Nicola Evans and Gemma Ridgway, both started their careers in a similar way, through an apprenticeship within the gas distribution sector. Here, they exchange experiences and pass the baton to each other to help raise the profile of women in engineering.

Nicola is our Director of Asset Management and joined the industry as a Gas Service Engineer apprentice in 1989. She has since gained a degree in Electronics and Instrumentation Systems and is a chartered Engineer.

Gemma started her career with National Grid as a Pressure Control and Storage apprentice in 2016 and now works as a Technician within our Asset Management team.

Nicola asked Gemma:

What do you enjoy about the role?

Every day the role is different, there are a lot of opportunities in the engineering industry to learn something new and people who will help you to give you back up and support within Penspen.

What would you change?

It is still classified as a male dominated industry. I lacked in support during my apprenticeship – I had to motivate myself to gain competency and work to the best of my ability.

How have you passed the baton on?

I completed STEM accreditation and went on to become a STEM ambassador, which involved visiting colleges and universities to encourage women into engineering and to promote the apprenticeship route into engineering.

If you were in my role what changes would you make?

I would make women aware that engineering is a good career to pursue by getting involved in STEM/local schools etc.

Gemma asked Nicola:

What challenges do you face being a director?

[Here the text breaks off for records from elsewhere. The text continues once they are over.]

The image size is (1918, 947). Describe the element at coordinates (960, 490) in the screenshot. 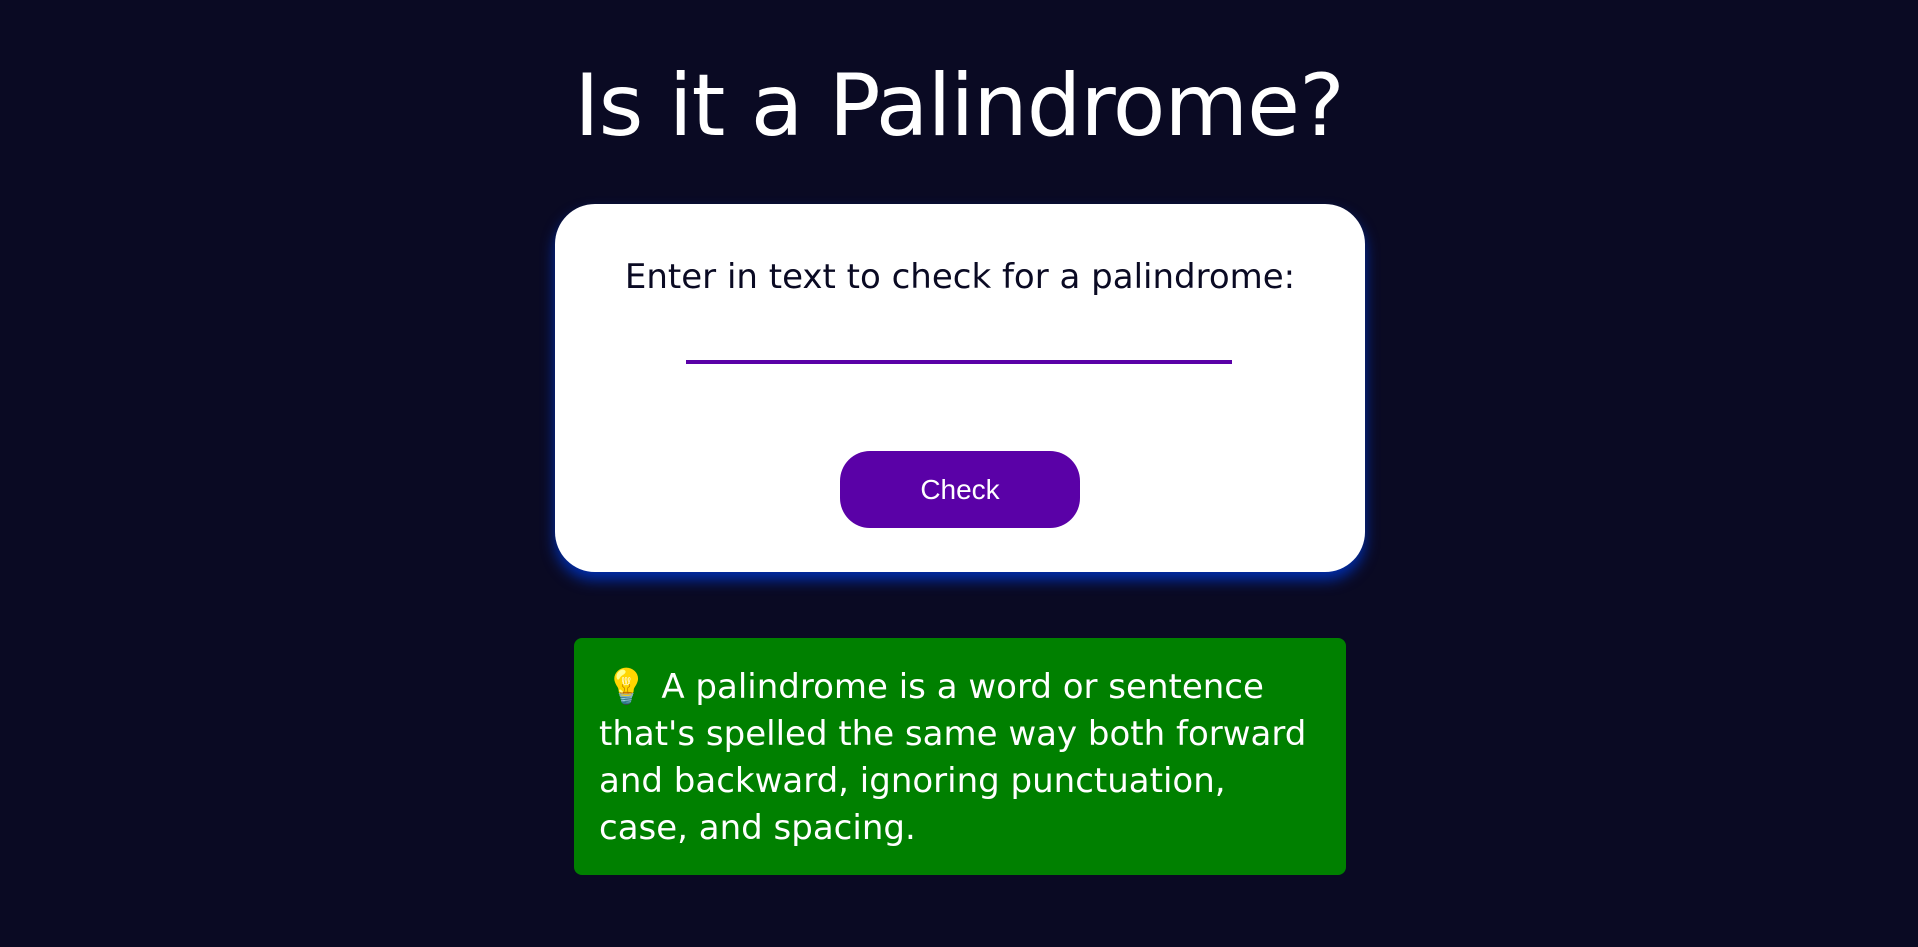

I see `check-button: Check` at that location.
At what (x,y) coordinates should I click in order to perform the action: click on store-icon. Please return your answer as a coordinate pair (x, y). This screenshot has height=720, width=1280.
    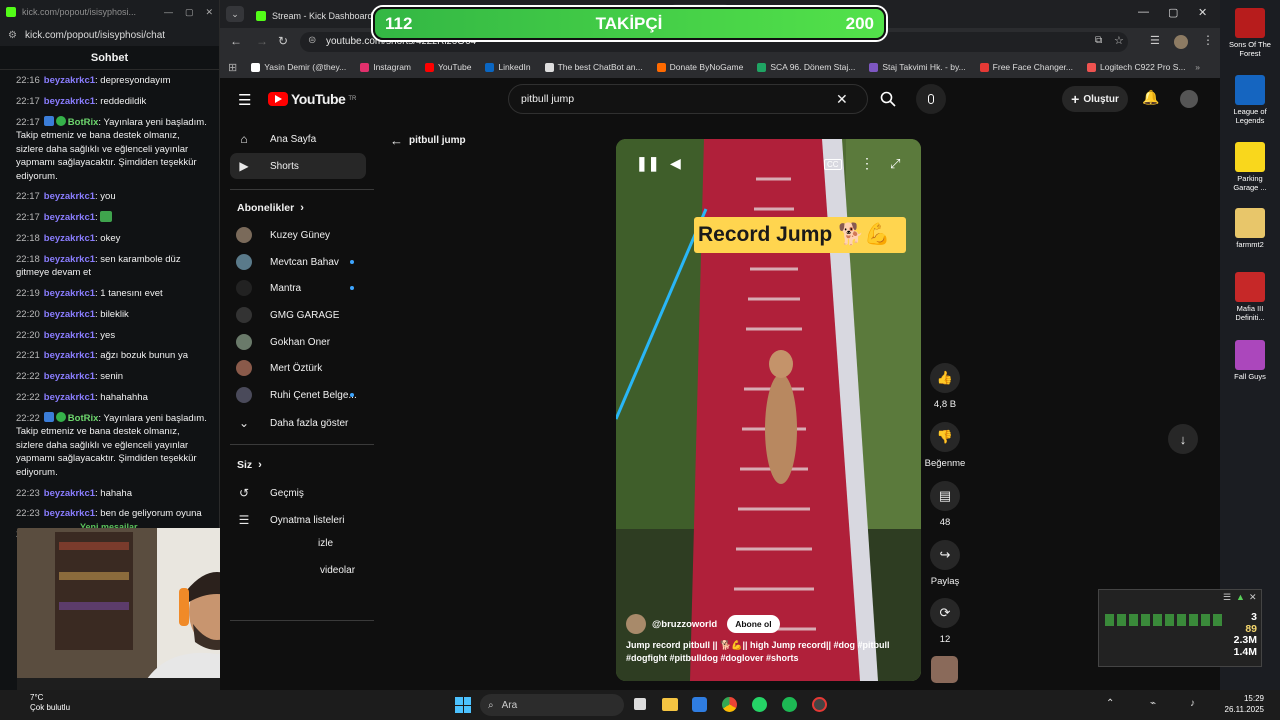
    Looking at the image, I should click on (700, 704).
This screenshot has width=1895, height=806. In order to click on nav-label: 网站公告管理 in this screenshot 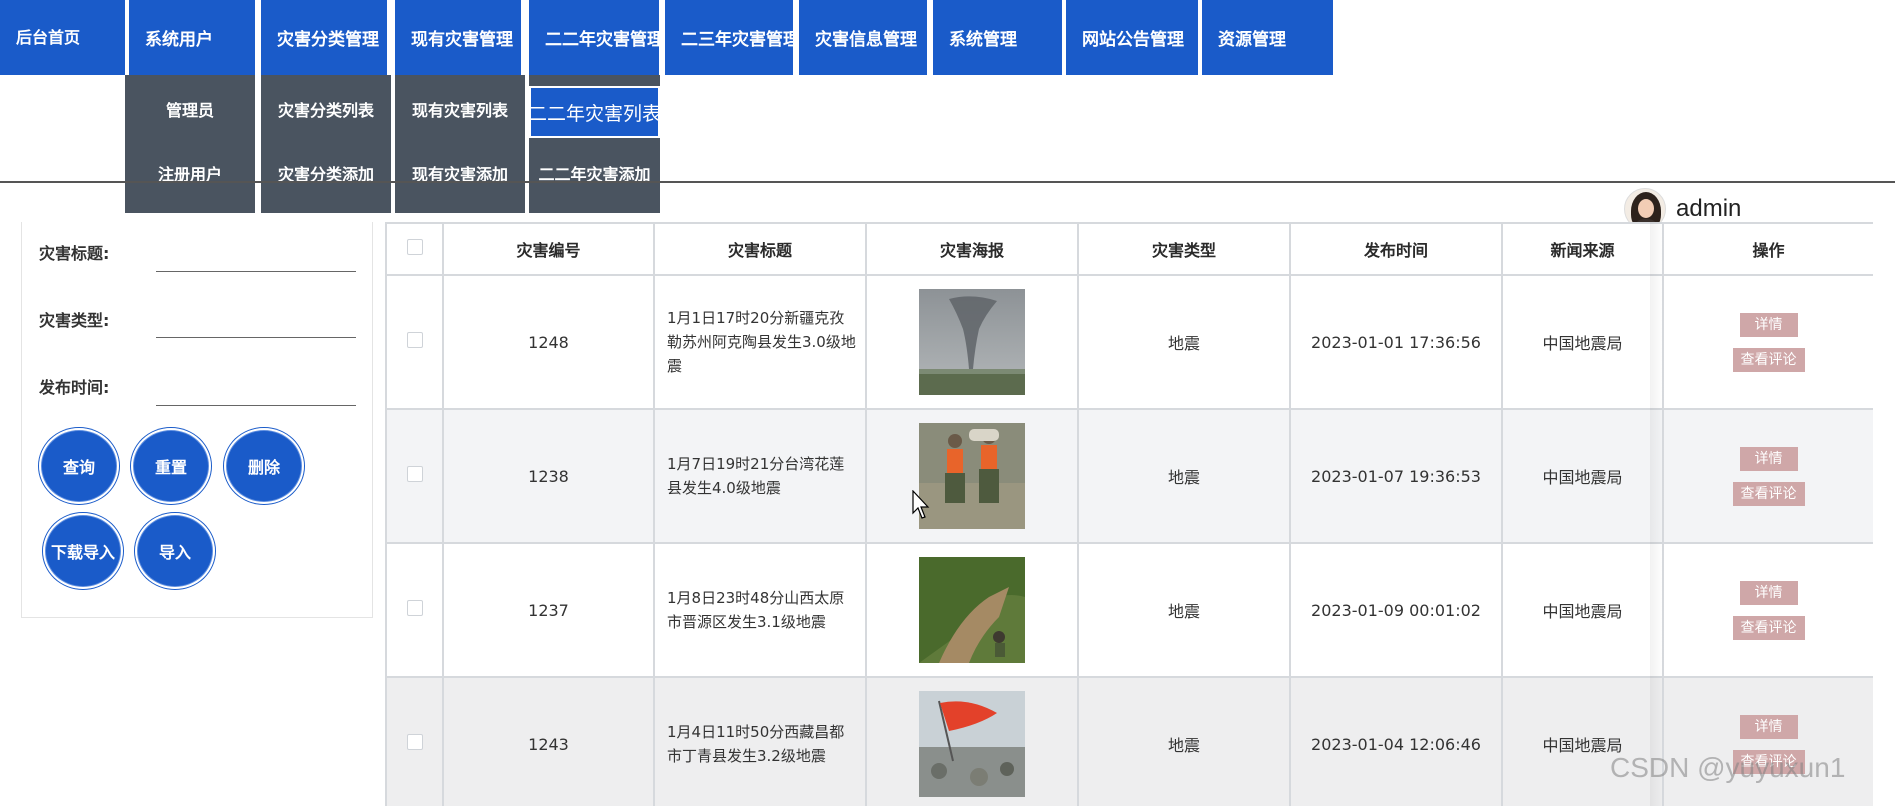, I will do `click(1133, 40)`.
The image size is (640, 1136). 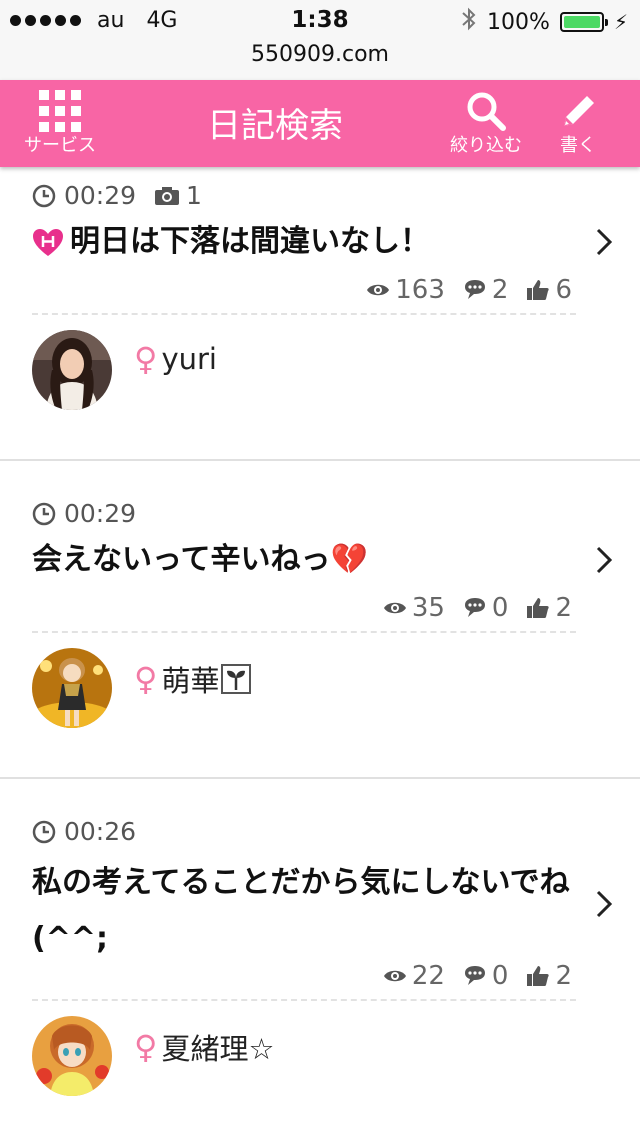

My challenges don’t necessarily relate to my gender. It’s probably more that I would like to spend time closer to the engineering element of our business but in my role I need to spend time using broader skills, such as commercial awareness, customer engagement and ensuring we meet all of our obligations and ambitions.

What is your favourite thing about your role?

I’m able to set the direction and I get a huge sense of achievement from not only hitting our performance targets but also developing our team members along the way.

How have you passed the baton on?

Like you, in my early career I spent quite a bit of time with young people in schools, colleges and universities, encouraging them into engineering. More recently, I have become a coach for junior engineers, guiding them through some of the challenges that being a woman in engineering can bring. (I have also coached lots of male engineers too).

What would you like to see in the future?

I would like engineering to be a lot more diverse – it would be great if no one batted an eyelid at seeing female engineers in the workplace. I would also like to see plenty of support and flexibility for all young engineers, who may be juggling families and work commitments.